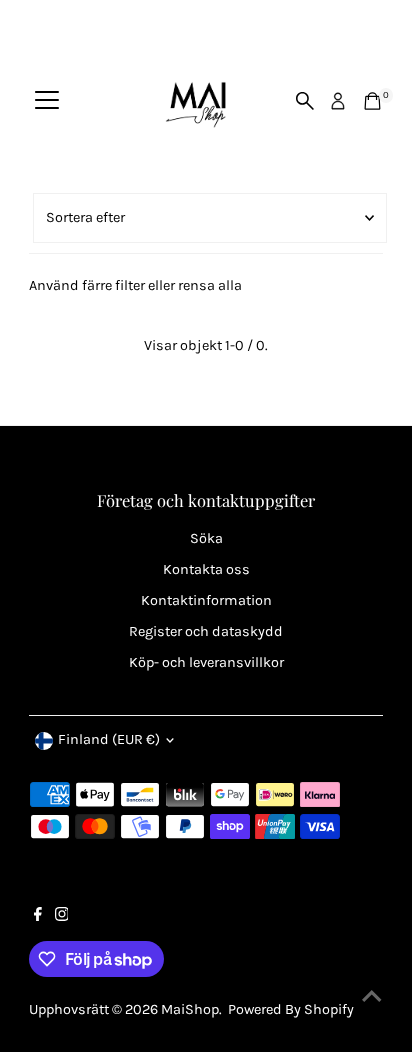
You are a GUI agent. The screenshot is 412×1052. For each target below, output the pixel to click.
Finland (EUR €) (109, 739)
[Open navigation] (47, 101)
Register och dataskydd (206, 631)
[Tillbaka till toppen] (372, 997)
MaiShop (190, 1009)
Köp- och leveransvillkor (206, 662)
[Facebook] (38, 917)
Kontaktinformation (206, 600)
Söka (206, 538)
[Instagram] (62, 917)
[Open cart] (372, 101)
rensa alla (210, 285)
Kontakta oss (206, 569)
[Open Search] (305, 101)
━━━━━━━━━━━━━━━━━━━━
Each entry above must be duplicated precisely; none of the pictures may be included.

_Answer section_
You are a GUI agent. The screenshot is 412×1052. For each target below, output the pixel to click.
Finland (EUR €) (109, 739)
[Open navigation] (47, 101)
Register och dataskydd (206, 631)
[Tillbaka till toppen] (372, 997)
MaiShop (190, 1009)
Köp- och leveransvillkor (206, 662)
[Facebook] (38, 917)
Kontaktinformation (206, 600)
Söka (206, 538)
[Instagram] (62, 917)
[Open cart] (372, 101)
rensa alla (210, 285)
Kontakta oss (206, 569)
[Open Search] (305, 101)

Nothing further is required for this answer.